Open Sesame

The cookies are displayed on Spode's "Camilla" Copeland china, and the green fronds are those of Sweet Cicely (Myrrhis odorata).

Spying a $2.00 bag of sesame seeds at the grocery store the other day (in the Indian food section) reminded me of a good recipe I have for sesame cookies. I grew up on Chicago’s west side, and the local Italian bakeries sold cookies just like this. These cookies must be made with butter–made with margarine they are stodgy and dull.

Sesame Seed Cookies

4 sticks (2 cups) butter

1 cup sugar

2 eggs, separated

2 tablespoons brandy, Cognac, sherry or cold coffee

1 teaspoon vanilla

5 cups flour

1 cup sesame seeds

Combine butter, sugar, egg yolks, brandy, and vanilla in a large bowl, and beat for about five minutes with an electric mixer.

Add the flour to make a soft dough. Roll dough into balls the size of small walnuts, and then roll balls in beaten egg white and then in sesame seeds to coat. To keep the mess to a minimum, I advise rolling all the balls at once, and proceeding from there.

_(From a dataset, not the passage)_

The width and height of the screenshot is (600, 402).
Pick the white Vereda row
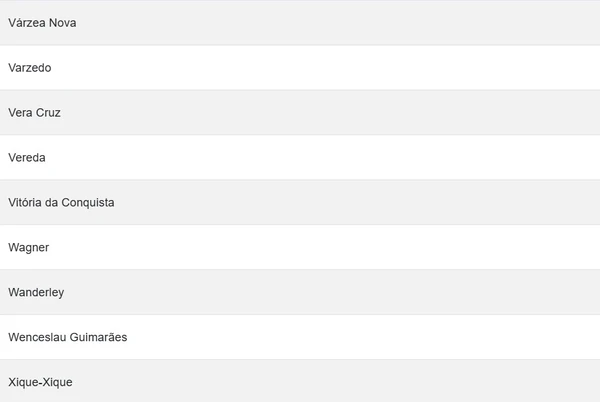pos(300,157)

Bake on greased baking sheets in a 350 degree oven for about 20 minutes, or until the cookies puff up and the bottoms are golden.

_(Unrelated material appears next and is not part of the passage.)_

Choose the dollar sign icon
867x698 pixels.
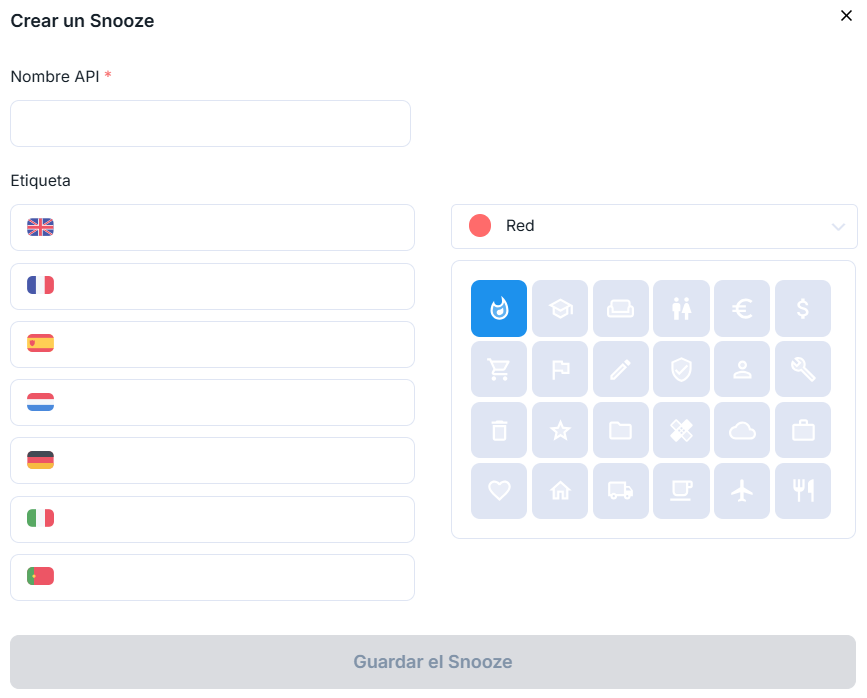click(803, 308)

I store bulk supplies such as sesame seeds in one of the many decorative jars that I save and re-use.  This particular jar had contained Polish pickled vegetables from Cracovia. I painted the jar with fronds of sesame plants, as well as with the name, but this is probably going above and beyond the call of duty. You could cut the name from the bag and paste to the jar, or simply label the jar with a Sharpie. Using a jar keeps the seeds airtight, and there is no messy bag to fall over in your pantry.